Extracted records below:
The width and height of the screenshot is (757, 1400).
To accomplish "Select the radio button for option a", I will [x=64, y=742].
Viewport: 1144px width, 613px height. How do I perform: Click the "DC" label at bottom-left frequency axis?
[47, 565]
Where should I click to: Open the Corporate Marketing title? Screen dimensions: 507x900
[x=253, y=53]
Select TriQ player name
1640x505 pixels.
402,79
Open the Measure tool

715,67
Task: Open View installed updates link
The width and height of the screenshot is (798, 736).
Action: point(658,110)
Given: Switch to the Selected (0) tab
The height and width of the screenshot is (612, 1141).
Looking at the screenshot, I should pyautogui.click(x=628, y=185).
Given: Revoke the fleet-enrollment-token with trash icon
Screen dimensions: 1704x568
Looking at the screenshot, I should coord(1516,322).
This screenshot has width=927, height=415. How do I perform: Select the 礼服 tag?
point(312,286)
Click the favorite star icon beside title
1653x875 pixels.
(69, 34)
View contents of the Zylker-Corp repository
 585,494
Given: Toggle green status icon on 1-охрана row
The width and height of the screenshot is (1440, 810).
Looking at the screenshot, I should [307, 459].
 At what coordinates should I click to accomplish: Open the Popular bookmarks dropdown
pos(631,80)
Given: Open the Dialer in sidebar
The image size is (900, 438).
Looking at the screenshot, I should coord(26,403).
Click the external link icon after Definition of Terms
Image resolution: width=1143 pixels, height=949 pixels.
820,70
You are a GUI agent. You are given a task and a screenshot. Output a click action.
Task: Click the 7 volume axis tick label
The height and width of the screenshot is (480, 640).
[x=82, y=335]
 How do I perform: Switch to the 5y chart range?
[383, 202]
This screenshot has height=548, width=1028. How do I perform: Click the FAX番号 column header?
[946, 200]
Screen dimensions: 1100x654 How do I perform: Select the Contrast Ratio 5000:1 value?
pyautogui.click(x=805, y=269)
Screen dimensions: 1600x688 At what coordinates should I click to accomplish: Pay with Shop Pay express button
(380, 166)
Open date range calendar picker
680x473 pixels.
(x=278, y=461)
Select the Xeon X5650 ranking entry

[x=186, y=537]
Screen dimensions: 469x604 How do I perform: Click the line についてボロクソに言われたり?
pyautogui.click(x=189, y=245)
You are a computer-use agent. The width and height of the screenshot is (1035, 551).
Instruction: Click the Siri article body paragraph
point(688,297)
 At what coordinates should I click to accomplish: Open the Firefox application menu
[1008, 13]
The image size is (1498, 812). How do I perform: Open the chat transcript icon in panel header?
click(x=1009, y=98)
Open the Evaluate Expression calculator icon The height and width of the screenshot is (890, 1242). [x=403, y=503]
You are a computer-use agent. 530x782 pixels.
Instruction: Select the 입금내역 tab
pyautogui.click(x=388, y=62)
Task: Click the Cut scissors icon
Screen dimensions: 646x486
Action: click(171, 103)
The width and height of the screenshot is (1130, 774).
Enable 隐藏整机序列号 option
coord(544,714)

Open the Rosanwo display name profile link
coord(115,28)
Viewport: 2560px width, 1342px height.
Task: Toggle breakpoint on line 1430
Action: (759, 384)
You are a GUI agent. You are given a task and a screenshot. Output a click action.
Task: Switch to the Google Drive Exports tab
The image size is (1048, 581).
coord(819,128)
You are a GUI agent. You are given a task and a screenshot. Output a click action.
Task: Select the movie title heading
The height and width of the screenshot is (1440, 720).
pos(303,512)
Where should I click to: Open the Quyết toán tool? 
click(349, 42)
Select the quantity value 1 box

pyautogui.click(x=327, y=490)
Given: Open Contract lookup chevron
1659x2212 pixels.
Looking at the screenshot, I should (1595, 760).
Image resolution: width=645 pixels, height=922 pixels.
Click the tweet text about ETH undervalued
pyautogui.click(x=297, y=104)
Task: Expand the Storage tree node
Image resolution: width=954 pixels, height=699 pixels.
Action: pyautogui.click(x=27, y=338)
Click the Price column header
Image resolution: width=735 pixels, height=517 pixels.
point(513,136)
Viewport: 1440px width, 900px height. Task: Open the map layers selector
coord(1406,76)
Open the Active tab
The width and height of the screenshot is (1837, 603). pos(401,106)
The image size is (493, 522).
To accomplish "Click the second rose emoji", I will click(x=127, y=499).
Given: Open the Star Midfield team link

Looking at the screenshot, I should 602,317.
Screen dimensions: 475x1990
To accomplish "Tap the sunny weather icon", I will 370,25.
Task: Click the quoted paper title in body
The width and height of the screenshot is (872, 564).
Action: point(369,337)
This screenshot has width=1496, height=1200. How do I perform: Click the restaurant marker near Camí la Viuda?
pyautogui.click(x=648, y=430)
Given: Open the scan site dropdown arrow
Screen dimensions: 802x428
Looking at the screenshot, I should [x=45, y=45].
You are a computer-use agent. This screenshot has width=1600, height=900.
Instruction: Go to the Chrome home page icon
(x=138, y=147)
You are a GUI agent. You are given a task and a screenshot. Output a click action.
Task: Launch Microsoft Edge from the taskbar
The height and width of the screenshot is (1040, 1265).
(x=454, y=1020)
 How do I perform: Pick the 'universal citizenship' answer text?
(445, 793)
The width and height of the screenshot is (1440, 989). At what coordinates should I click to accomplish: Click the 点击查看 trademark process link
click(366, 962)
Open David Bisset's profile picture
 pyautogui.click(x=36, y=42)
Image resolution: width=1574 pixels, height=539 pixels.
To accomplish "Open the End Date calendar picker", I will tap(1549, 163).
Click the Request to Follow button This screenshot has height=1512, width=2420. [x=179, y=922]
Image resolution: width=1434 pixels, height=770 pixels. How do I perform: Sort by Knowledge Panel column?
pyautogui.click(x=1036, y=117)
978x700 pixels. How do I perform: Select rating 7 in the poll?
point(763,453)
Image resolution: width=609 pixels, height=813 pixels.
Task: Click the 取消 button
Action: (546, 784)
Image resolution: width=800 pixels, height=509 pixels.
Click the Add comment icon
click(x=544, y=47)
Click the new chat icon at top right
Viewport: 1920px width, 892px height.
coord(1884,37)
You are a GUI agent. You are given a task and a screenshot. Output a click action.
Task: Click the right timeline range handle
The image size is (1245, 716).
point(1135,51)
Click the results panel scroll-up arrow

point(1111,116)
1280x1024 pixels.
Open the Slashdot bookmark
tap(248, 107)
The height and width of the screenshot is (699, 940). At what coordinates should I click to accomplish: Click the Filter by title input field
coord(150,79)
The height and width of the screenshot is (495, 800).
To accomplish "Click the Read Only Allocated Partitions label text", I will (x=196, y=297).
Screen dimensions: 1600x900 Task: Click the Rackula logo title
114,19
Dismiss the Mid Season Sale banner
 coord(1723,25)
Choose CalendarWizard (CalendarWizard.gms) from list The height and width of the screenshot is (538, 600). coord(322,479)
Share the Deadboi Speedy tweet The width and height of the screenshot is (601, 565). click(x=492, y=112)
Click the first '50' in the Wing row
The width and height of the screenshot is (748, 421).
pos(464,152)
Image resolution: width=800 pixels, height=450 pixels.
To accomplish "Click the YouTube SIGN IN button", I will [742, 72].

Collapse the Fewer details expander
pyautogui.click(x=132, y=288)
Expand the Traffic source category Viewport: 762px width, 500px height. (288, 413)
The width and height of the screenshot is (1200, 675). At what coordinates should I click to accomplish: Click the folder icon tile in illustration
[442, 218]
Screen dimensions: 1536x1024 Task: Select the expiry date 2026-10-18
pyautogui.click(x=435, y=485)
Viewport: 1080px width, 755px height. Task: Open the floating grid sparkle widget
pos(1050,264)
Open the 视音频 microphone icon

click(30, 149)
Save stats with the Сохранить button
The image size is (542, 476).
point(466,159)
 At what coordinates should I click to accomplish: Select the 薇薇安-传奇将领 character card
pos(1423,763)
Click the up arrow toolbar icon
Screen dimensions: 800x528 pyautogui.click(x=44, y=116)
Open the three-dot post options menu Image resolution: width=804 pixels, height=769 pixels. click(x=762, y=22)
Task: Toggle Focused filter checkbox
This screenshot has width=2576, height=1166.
End of Extracted records.
→ Problem to solve
Please count the lines in the records that contain "will" and reply with the count alone.

→ Your solution
6